Hacker News new | ask | show | jobs
by ryanklee 897 days ago
What are the citations actually required for though?

Another way to ask this is: what value remains without them?

I'll add this as well: humans produced valuable knowledge for thousands of years without the use or standard of citations.

To be clear, I think citations are highly valuable and desirable and I very much want LLMs to cite when appropriate. However, I think the necessity of this is overstated.

Edit: what you said of experts can be said of LLMs as well.

1 comments

> What are the citations actually required for though?

For me, yes! I do often reference (cite) myself when thinking, by making and reading notes, or materials that other people wrote. If I relied only on my own memory, I would be unable to think more deeply.

And this is, interestingly, where the current LLMs seem to break down - they can reason short proofs but cannot scale their reasoning to longer chains of thoughts correctly (were they capable of doing that, they would have no issue producing citations to back up their claims). They operate intuitively (Kahneman's system 1) and not rationally (Kahneman's system 2).

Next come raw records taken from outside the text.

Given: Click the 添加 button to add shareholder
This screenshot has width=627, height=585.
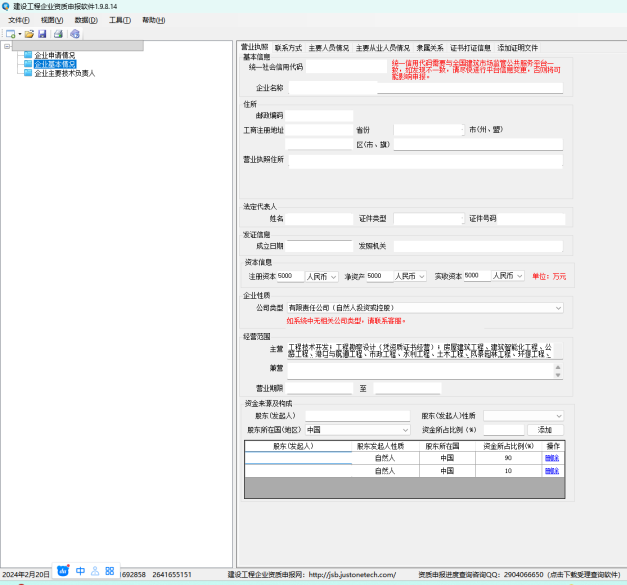Looking at the screenshot, I should pos(545,429).
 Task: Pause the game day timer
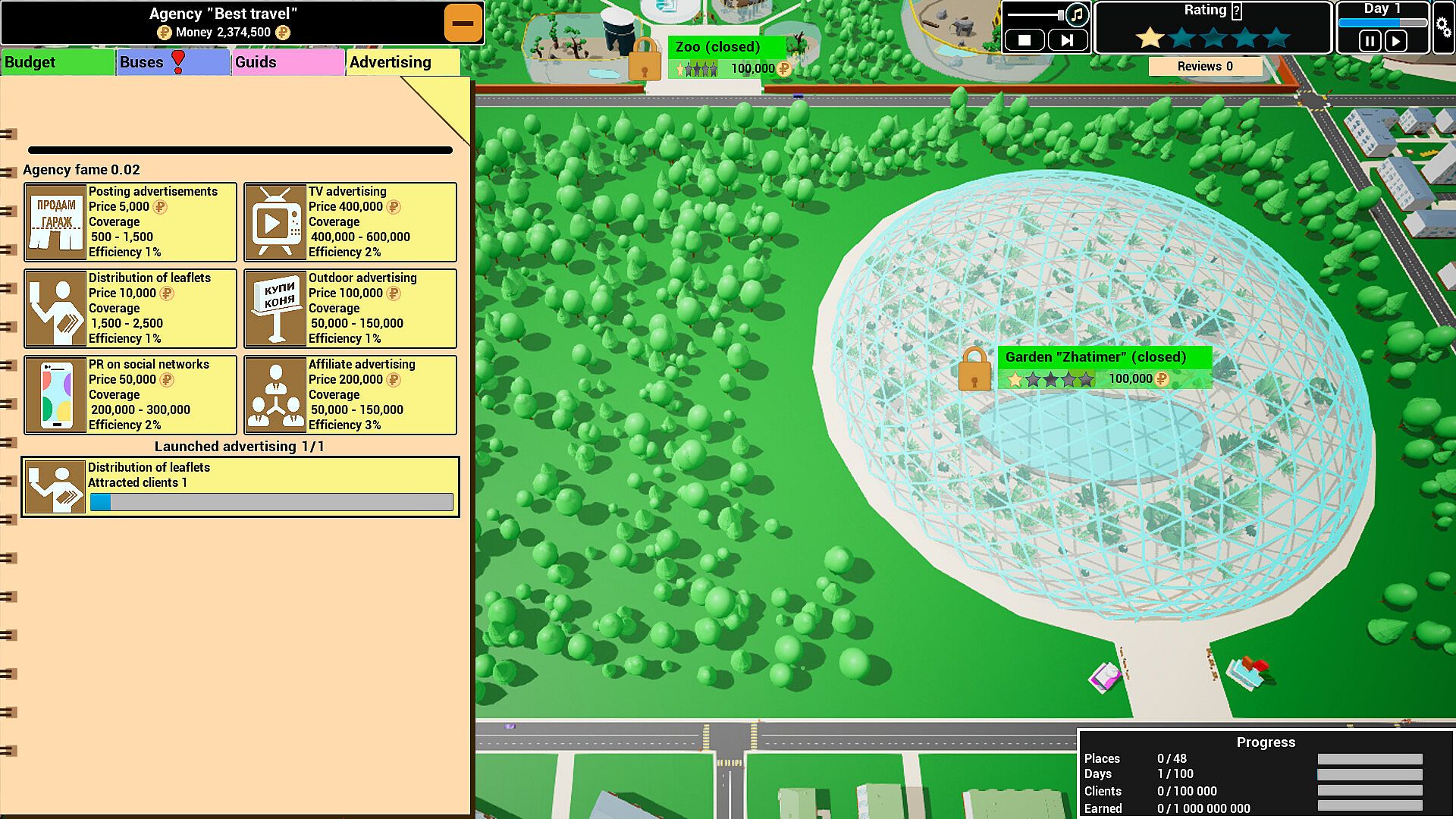coord(1370,40)
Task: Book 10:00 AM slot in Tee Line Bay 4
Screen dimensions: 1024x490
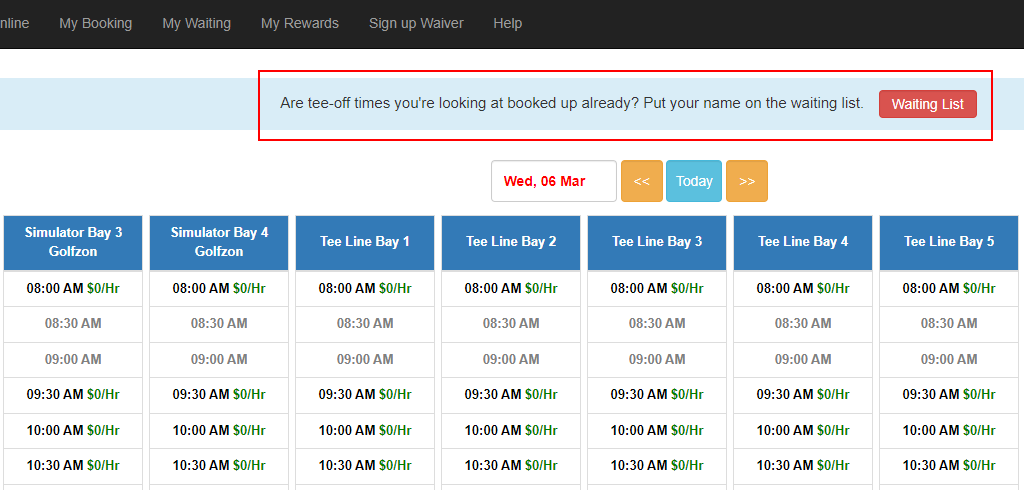Action: [803, 430]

And thus lot of that "valuable knowledge" that humans produced over the years have been hopelessly wrong, precisely until somebody actually sat down and wrote things up (or communicated things out, people working together can sort of expand the working memory as well).

Again, I acknowledge that citations have value and are important and desirable as a feature of how we communicate.

But citations did not begin their rise a standard until the 1900s. The idea that knowledge production was not valuable until that point is absurd.

Further, citations do not prevent statements from being incorrect. They are sometimes used to lend credence to bullshit.

We live all at once in a world full of citations and of epistemic chaos.

Do I want LLMs to cite sources? Absolutely. But it's not the fundamental path to value people seem to sometimes think.